Yet neither the one nor the other had counted in the scale when the crucial moment came.
Perhaps it was by way of an ironical set-off against his environment that Fate had dowered Hugh with his crop of ruddy hair—and with the ardent temperament which usually accompanies the type. Be that as it may, he was swept completely off his feet by the dancer’s magic beauty. The habits and training of a lifetime went by the board, and nothing was allowed to impede the swift (not to say violent) course of his love-making. Within a month from the day of their first meeting, he and Diane were man and wife.
The consequences were almost inevitable, and Hugh found that his married life speedily resolved itself into an endless struggle between the dictates of inclination and conscience. Everything that was man in him responded passionately to the appeal and charm of Diane’s personality, whilst everything that was narrow and censorious disapproved her total inability to conform to the ingrained prejudices of the Vallincourts.
Not that Diane was in any sense of the word a bad woman. She was merely beautiful and irresponsible—a typical cigale of the stage—lovable and kind-hearted and pagan, and possessing but the haziest notions of self-control and self-discipline. Even so, left to themselves, husband and wife might ultimately have found the road to happiness across the bridge of their great love for one another.
But such freedom was denied them. Always at Hugh’s elbow stood his sister, Catherine, a rigidly austere woman, in herself an epitome of all that Vallincourts had ever stood for.
Since the death of their parents, twenty years previously, Catherine had shared her brother’s home, managing his house—and, on the strength of her four years’ seniority in age, himself as well—with an iron hand. Nor had she seen fit to relinquish the reins of government when he married.
Privately, Hugh had hoped she might consider the propriety of withdrawing to the dower house attached to the Coverdale estates, but if the idea had occurred to her, she had never given it utterance, and Hugh himself had lacked the courage to propose such an innovation.

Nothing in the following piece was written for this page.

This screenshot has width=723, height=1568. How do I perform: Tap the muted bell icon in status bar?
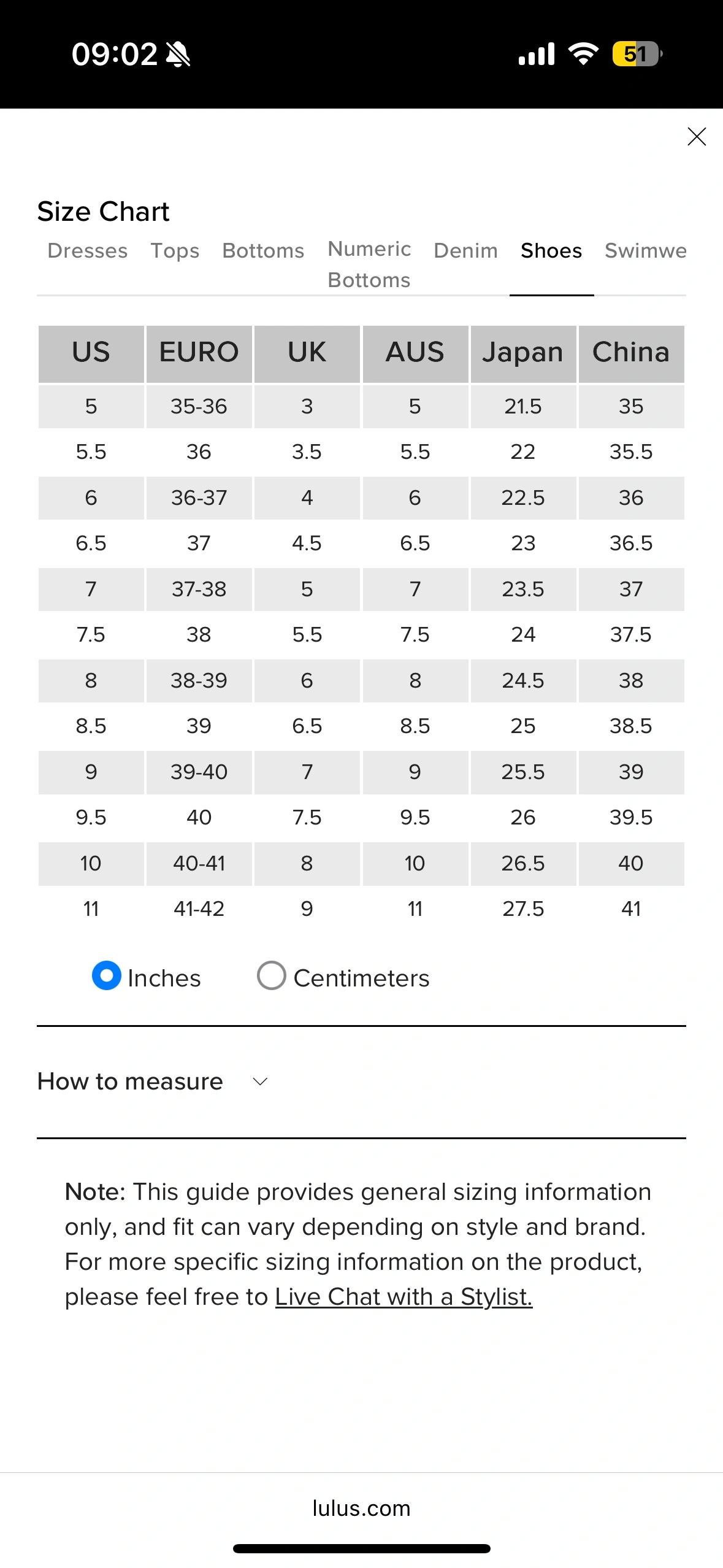[178, 55]
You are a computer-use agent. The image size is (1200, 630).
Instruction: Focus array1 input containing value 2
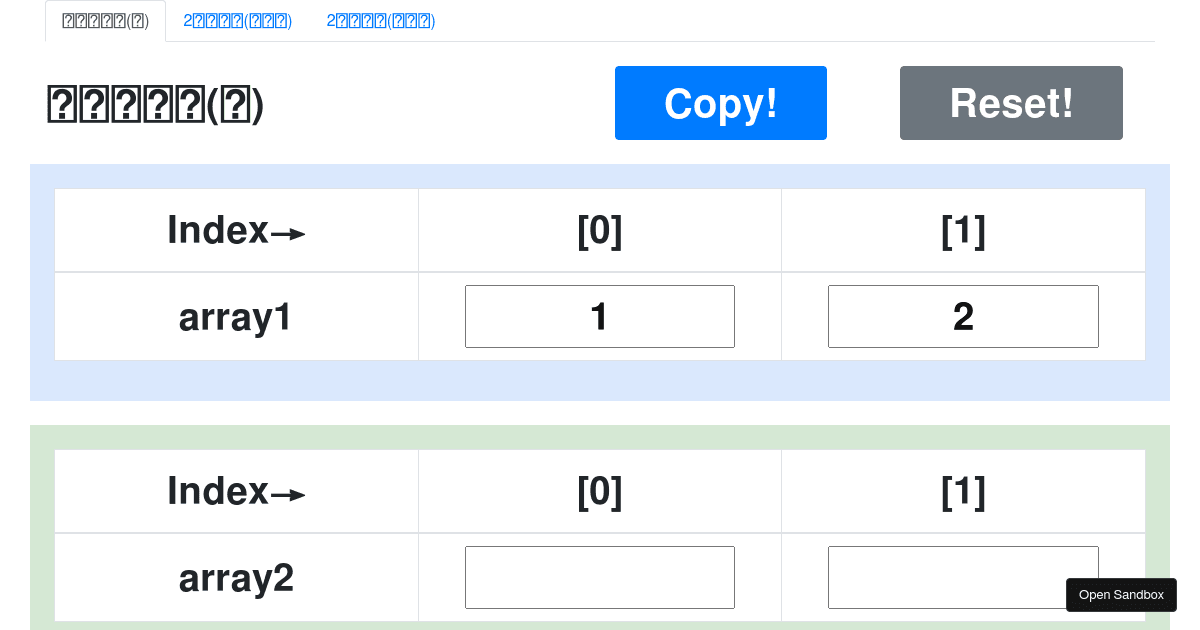pyautogui.click(x=962, y=317)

So it followed that Catherine was ever at hand to criticise and condemn. She disapproved of her brother’s marriage wholly and consistently. In her eyes, he had committed an unpardonable sin in allying himself with Diane Wielitzska. It was his duty to have married a woman of the type conventionally termed “good,” whose blood—and religious outlook—were alike unimpeachable; and since he had lamentably failed in this respect, she never ceased to reproach him. Diane she regarded with chronic disapprobation, exaggerating all her faults and opposing her joy-loving, butterfly nature with an aloofly puritanical disdain.